2. Several characters want to be reformers. What do they want to reform? Why? Do they succeed? Do they fail? Why? Consider the contradiction between the characters' ideals and their realities. Consider the contradiction between public and private worlds. Consider the social classes the characters occupy.
3. How does Middlemarch represent the rise of the middle class? Consider the theme of choice of vocation. Consider the significance of money. Consider the rise of the Protestant moral value system.
4. Why is money powerful? Why is money a burden? Consider the characters of Dorothea, Lydgate, Ladislaw, Bulstrode, and Casaubon.
5. Why does Lydgate's marriage fail? Why does Dorothea's marriage fail? Why did they get married to Rosamond and Casaubon, respectively? Consider the contradictions between what they need and what they think they want in a spouse. How does self-determined choice play a role? How does chance play a role?
6. How do secrets drive the plot of Middlemarch? Consider Will Ladislaw's family history. Consider Bulstrode's sins.
7. Why might George Eliot have written such a detailed novel about provincial life? Why does she describe the society of Middlemarch as a web? Consider the role of marriage. Consider the role of money. Consider the role of secrets.

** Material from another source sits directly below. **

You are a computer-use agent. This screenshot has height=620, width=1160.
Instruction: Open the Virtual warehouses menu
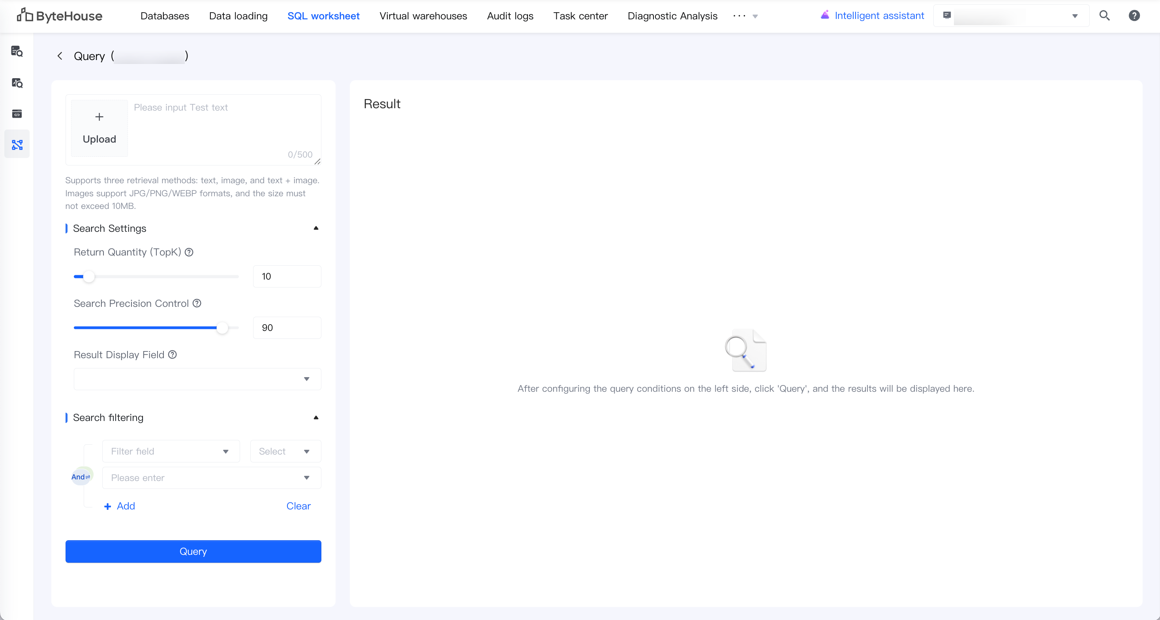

8. Why doesn't Middlemarch have a central hero or heroine? Consider the frequent use of the metaphor of the web to describe Middlemarch society. Is Dorothea a heroine? Why or why not? Compare Dorothea to Rosamond.
9. Why is Rosamond manipulative and vain? How does George Eliot make the reader sympathize with Rosamond? Consider Rosamond's education and upbringing. Consider Lydgate's behavior.
10. How do ordinary people do extraordinary things? How can quiet tragedies, unhistoric acts of courage, and unrecognized acts of dignity be more poignant than those of famous, historical people? How are the trials and successes of ordinary, unknown people more human?